But no one had it worse than the city's sanitation workers, who worked two days and two nights just to clean up all the garbage left behind by the Spring Break revelers.

Freaknik 1995 was an even bigger party, with more than 200,000 mostly black college students flocking to Atlanta. The city was determined to curb the festival in 1996; police were instructed to make things uncomfortable for anyone in a car. Movement was restricted to the point that partying became a chore.

"I was disappointed by what it became, " Sharon Toomer, one of the founders of Freaknik, told the AJC two years ago. "Its original purpose was to be an annual event to encourage camaraderie between historically black colleges. It was a rare opportunity for black college students to get together."
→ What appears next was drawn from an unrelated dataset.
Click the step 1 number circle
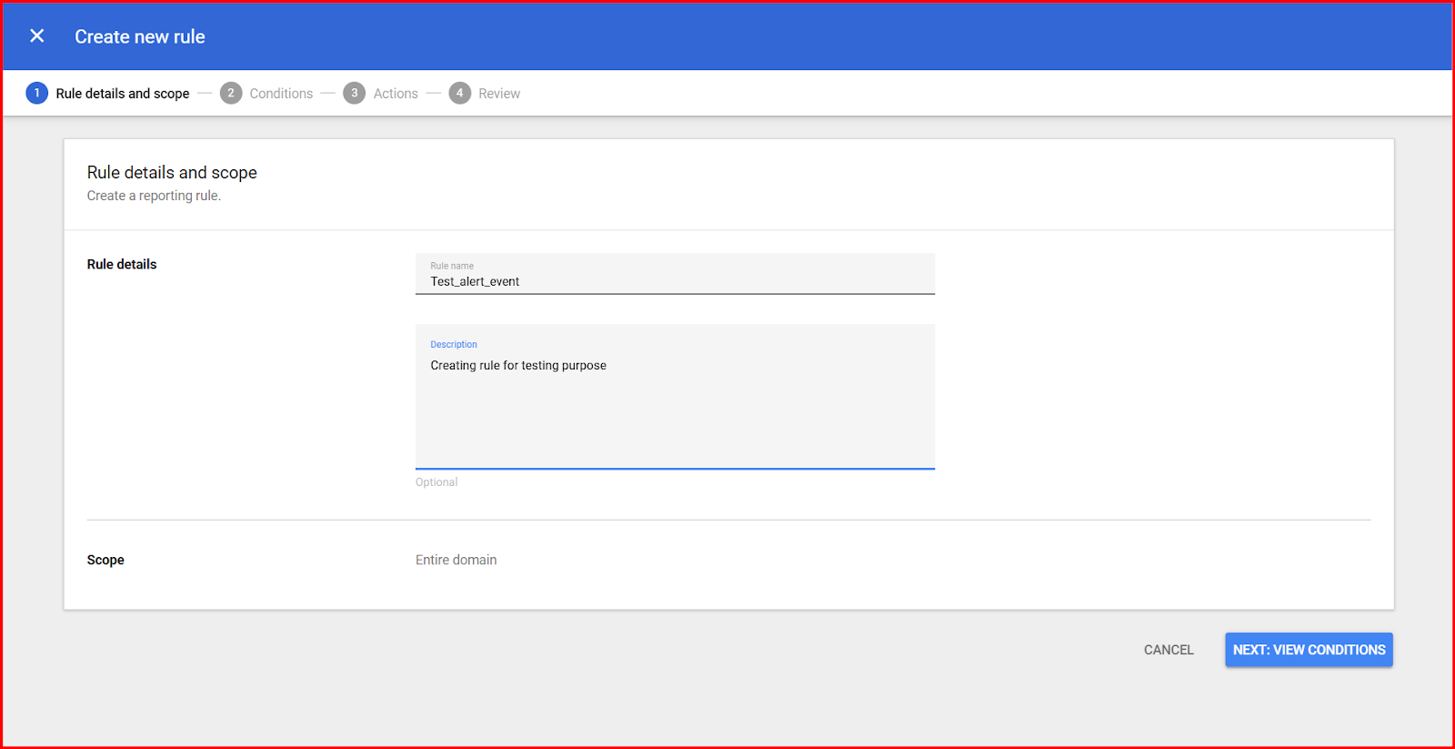Image resolution: width=1455 pixels, height=749 pixels. [37, 93]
By the mid-90s Freaknik was out of control -- Spring Break on Human Growth Hormone. The streets became literal parking lots and the behavior of some cruisers was lewd enough to make Tiger Woods blush.

Peachtree, Cascade, Piedmont and Monroe were favored destinations. So were Underground, Lenox Square and Greenbriar (where a Rich's was looted during Freaknik ‘95).

That year police reported more than 2,000 crimes, from indecent exposure to looting to rape. A crackdown was inevitable, though, some 15 years later, not all the memories are bad.

"Freaknik was funny, silly and, at times, frustrating and scary, " said Angelo Fuster, a top aide to former Atlanta Mayor Bill Campbell. "I do not have terrible memories of it. In the right place, in the right venue, it would have been a great party."

That won't be Atlanta in 2010, vow city officials, who are not permitting any outdoor events associated with this week's dual Freaknik events. "There will not be a takeover of Atlanta under my watch," Mayor Kasim Reed said Wednesday.